##### Data provided #####
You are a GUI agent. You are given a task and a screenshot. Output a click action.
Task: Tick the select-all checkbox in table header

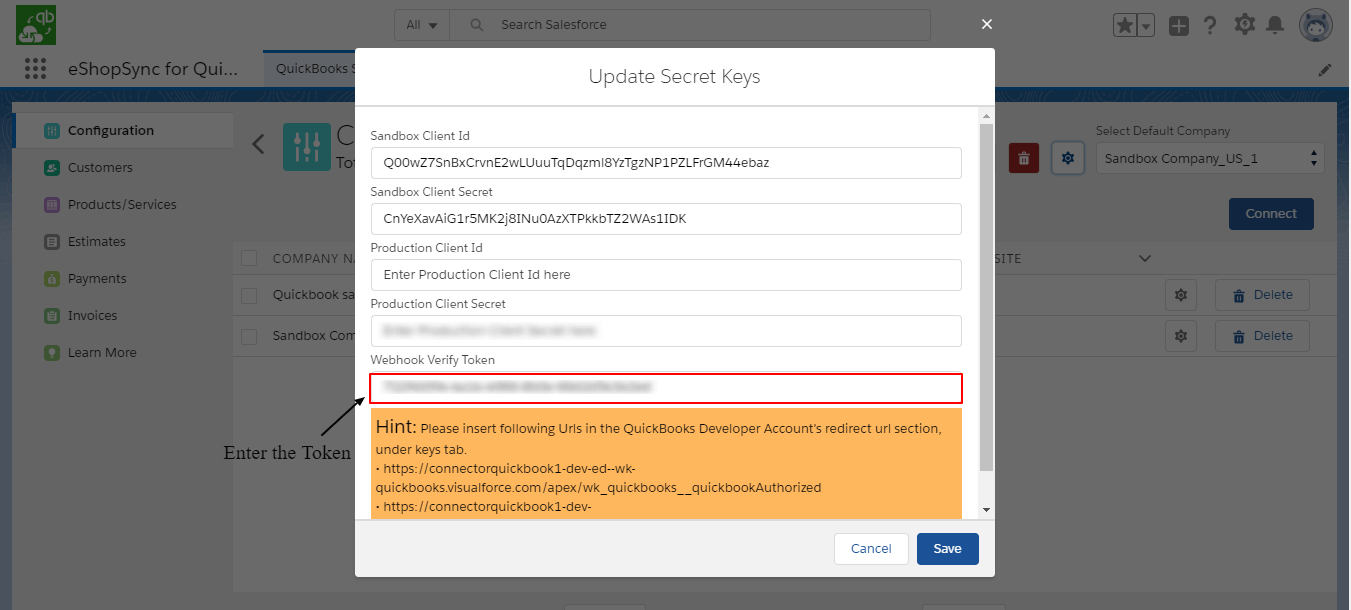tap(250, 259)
#####
##### Data provided #####
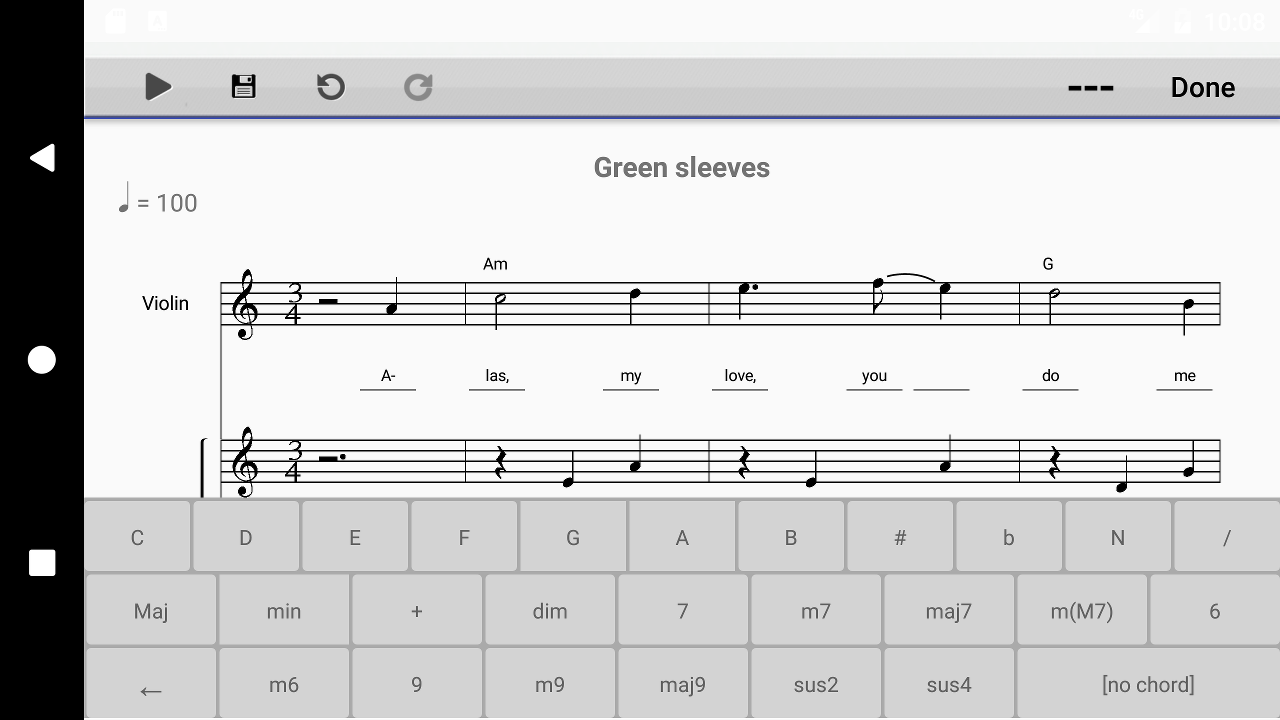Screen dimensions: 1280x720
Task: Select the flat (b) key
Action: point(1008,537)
#####
# Given instruction
Output as a numbered list the lines starting at the line containing "You are a GUI" and ending at the line containing "tap(250, 259)", both included, with blank lines left out. Leave the pictures out of the answer.

# Response to this task
1. You are a GUI agent. You are given a task and a screenshot. Output a click action.
2. Task: Tick the select-all checkbox in table header
3. tap(250, 259)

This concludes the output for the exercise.